**EXERCISE:** Leave out the pictures and copy the remaining records exactly.

**DATA EXTRACT:**
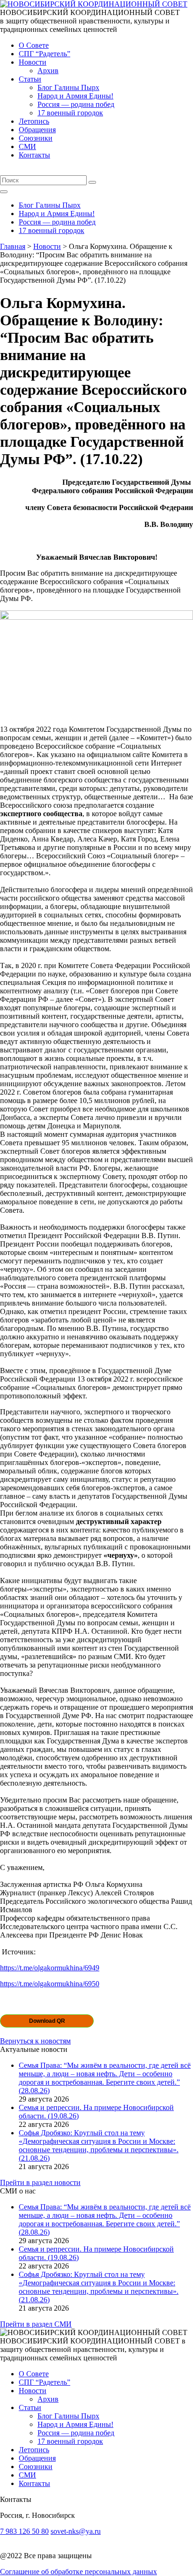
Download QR (47, 2021)
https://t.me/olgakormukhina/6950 (49, 1984)
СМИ (27, 146)
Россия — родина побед (75, 104)
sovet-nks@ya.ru (76, 2531)
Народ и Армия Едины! (75, 96)
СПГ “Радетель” (44, 54)
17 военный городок (70, 113)
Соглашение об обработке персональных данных (78, 2572)
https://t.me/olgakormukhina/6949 (49, 1968)
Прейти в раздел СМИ (36, 2324)
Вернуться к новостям (35, 2041)
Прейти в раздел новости (40, 2182)
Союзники (35, 138)
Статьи (30, 79)
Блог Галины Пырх (68, 87)
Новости (32, 62)
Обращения (37, 130)
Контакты (34, 155)
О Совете (34, 45)
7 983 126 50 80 (24, 2531)
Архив (48, 71)
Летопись (34, 121)
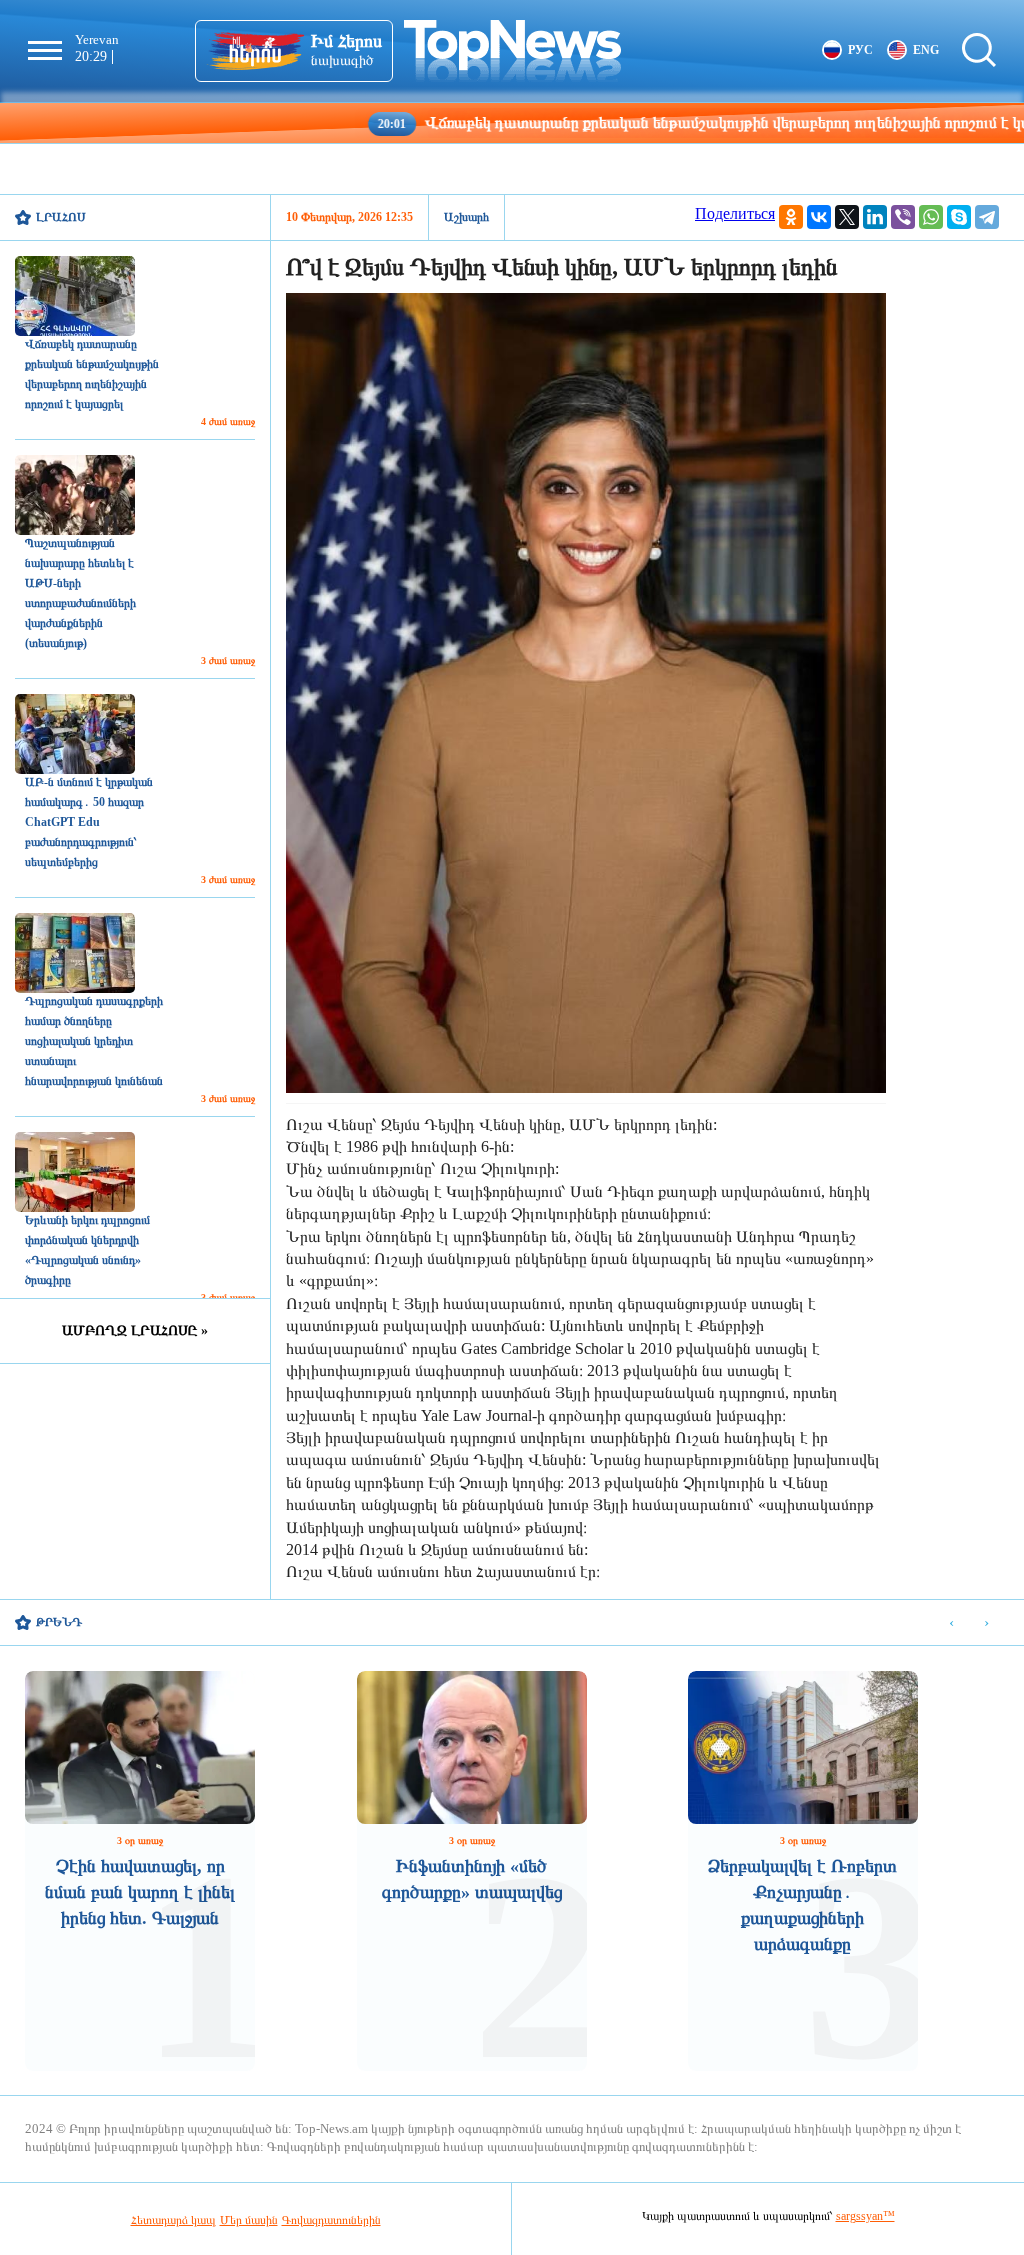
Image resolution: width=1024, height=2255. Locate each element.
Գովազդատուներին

**ANSWER SPACE:**
Download QR (47, 2021)
https://t.me/olgakormukhina/6950 (49, 1984)
СМИ (27, 146)
Россия — родина побед (75, 104)
sovet-nks@ya.ru (76, 2531)
Народ и Армия Едины! (75, 96)
СПГ “Радетель” (44, 54)
17 военный городок (70, 113)
Соглашение об обработке персональных данных (78, 2572)
https://t.me/olgakormukhina/6949 (49, 1968)
Прейти в раздел СМИ (36, 2324)
Вернуться к новостям (35, 2041)
Прейти в раздел новости (40, 2182)
Союзники (35, 138)
Статьи (30, 79)
Блог Галины Пырх (68, 87)
Новости (32, 62)
Обращения (37, 130)
Контакты (34, 155)
О Совете (34, 45)
7 983 126 50 80 (24, 2531)
Архив (48, 71)
Летопись (34, 121)
Image resolution: width=1024, height=2255. Locate each element.
Գովազդատուներին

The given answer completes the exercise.